July 28th, 2025

Mergers &
Acquisitions

Transportation & Energy Infrastructure

Author: Ashrith Desu


This week brings transformative deals in transportation and energy infrastructure as Union Pacific aims to create a coast-to-coast rail giant while MPLX expands its Permian Basin footprint.

1. Union Pacific Plans $85 Billion Acquisition of Norfolk Southern

Union Pacific (NYSE: UNP) has announced its intent to acquire Norfolk Southern (NYSE: NSC) in a landmark $85 billion deal that would create the first coast-to-coast freight rail operator in the U.S. The combination of Union Pacific's western network with Norfolk Southern's 20,000-mile eastern system would form a rail giant with an enterprise value of approximately $250 billion.

The proposed merger is expected to generate $2.75 billion in synergies through operational improvements, network optimization, and expanded capacity. However, the deal faces significant regulatory hurdles and opposition from labor unions concerned about job losses and potential service disruptions. The largest rail union has raised monopoly concerns about the combined entity's market power.

If approved, this would be the largest buyout in U.S. railroad history, fundamentally reshaping freight transportation by connecting both coasts under single ownership. The deal is expected to undergo intense regulatory scrutiny with a potential close date in 2026.

Acquirer: Union Pacific (Omaha, Nebraska)
Target: Norfolk Southern (Atlanta, Georgia)
Deal Value: ~$85,000,000,000
Enterprise Value: ~$250,000,000,000
Announcement Date: July 30th, 2025
Expected Close: 2026
Union Pacific Advisors: Morgan Stanley and Wells Fargo (Financial); Skadden, Arps, Slate, Meagher & Flom LLP (Legal)
Norfolk Southern Advisors: Bank of America (Financial); Wachtell, Lipton, Rosen & Katz (Legal)

Summary

  • Would create first coast-to-coast freight rail operator
  • $2.75 billion in expected synergies
  • Faces regulatory and labor union challenges

2. MPLX Acquires Northwind Midstream for $2.38 Billion

MPLX (NYSE: MPLX) has agreed to acquire Northwind Midstream for $2.38 billion in cash, significantly expanding its sour gas gathering and processing capabilities in the Permian's Delaware Basin. The deal comes as producer activity continues to increase in the region, with Northwind operating over 200 miles of pipelines across 200,000 acres in New Mexico.

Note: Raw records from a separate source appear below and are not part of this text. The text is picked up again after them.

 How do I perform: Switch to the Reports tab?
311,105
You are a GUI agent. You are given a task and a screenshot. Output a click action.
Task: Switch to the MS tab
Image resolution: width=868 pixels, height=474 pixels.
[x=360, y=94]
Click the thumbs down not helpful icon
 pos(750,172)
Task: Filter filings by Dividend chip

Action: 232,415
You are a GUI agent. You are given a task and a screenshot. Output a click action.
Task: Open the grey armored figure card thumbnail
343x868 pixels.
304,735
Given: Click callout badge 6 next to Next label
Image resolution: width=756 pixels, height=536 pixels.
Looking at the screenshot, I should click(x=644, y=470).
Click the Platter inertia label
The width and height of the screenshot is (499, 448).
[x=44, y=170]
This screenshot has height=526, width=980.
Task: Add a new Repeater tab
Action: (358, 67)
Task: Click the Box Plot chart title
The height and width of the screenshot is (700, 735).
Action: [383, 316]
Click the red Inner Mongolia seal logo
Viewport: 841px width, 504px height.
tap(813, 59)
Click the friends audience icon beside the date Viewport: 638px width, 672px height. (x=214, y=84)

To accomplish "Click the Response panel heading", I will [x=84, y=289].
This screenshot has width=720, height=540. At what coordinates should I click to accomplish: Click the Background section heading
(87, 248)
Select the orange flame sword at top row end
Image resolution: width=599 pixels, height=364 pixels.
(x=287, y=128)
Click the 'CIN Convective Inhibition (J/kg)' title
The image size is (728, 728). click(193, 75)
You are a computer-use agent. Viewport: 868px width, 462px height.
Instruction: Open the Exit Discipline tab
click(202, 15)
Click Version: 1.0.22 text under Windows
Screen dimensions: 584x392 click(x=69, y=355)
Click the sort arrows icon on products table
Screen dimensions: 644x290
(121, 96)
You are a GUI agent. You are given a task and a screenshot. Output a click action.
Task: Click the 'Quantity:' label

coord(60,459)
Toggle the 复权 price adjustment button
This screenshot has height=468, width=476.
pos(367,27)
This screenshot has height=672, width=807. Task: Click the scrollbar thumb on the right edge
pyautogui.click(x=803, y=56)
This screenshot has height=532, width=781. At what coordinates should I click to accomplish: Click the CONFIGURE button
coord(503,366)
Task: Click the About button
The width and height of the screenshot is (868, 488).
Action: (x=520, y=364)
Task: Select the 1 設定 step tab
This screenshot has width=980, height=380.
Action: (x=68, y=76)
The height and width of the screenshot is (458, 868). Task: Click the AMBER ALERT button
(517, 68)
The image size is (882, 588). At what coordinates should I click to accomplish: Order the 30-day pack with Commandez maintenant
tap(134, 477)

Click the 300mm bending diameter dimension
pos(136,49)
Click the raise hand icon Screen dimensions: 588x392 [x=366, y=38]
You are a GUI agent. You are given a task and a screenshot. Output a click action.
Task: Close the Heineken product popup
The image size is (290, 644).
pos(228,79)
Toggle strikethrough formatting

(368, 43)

Northwind, backed by Five Point Infrastructure, currently treats 150 million cubic feet of sour gas daily and operates two acid gas injection (AGI) wells. These wells safely dispose of carbon dioxide and hydrogen sulfide byproducts by injecting them underground, addressing environmental concerns while enabling production scaling.

The all-cash deal, expected to close in Q3 2025, will be immediately accretive to MPLX's cash flow. The acquisition positions MPLX to alleviate current AGI bottlenecks and meet growing demand as Northwind expands its treating capacity. The transaction will be funded through debt financing.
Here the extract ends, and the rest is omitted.